Fueron enterrados en una fosa común en el cementerio de Santa Filomena, en la ciudad norteña de Cap-Haitien.
Esta decisión enojó a los familiares de las víctimas, quienes alegan que no se les permitió identificar a sus seres queridos.
Las autoridades explican que los cadáveres se habían decompuesto a tal punto que cualquier tipo de identificación era imposible.
Se calcula que más de 160 emigrantes haitianos navegaban a bordo del bote cuando éste se hundió en las aguas agitadas de un mar Caribe lleno de tiburones.

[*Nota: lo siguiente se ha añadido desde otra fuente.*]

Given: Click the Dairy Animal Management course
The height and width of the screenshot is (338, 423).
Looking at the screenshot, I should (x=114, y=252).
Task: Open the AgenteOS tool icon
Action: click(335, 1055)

Uno de ellos, Jean-Baptiste Metellus, escapaba de su empobrecido pueblo de agricultores hacia una vida mejor.
Otro bote lo trajo a casa. Su cuerpo estaba envuelto en una bolsa de plástico donde se leía una etiqueta: Juan Doe.
Juan o Juana Doe. Así bautizan a los cadáveres que no pueden identificar.
Sin alternativas
"Dios les da la bienvenida a cada uno, compatriotas. No deberían haberse visto obligados a partir al mar, a dejar su país", dijo el reverendo Hubert Constant, arzobispo de Cap-Haitien, en los funerales.
La miseria de Haití deja a muchos sin más alternativa que escapar.
|
El número de emigrantes haitianos hallados en embarcaciones con rumbo a Estados Unidos se ha disparado en las últimas semanas.
Las estadísticas muestran que quienes huyeron el mes pasado del país más pobre de América suman la misma cantidad que los que escaparon en todo 2006.
Metellus fue uno de los que no sobrevivieron la travesía. De 36 años, y padre de dos niños, apenas ganaba US$3 al día vendiendo boletos de lotería.
Sus hermanos, que fueron a buscar su cadáver al norte y volvieron a casa sin él, le explicaron a la agencia de noticias AP que "ahora que él se ha ido" no deja nada a sus pequeños.
"Su esposa está en casa llorando, y no puede hacer nada", dijo Adius Basil.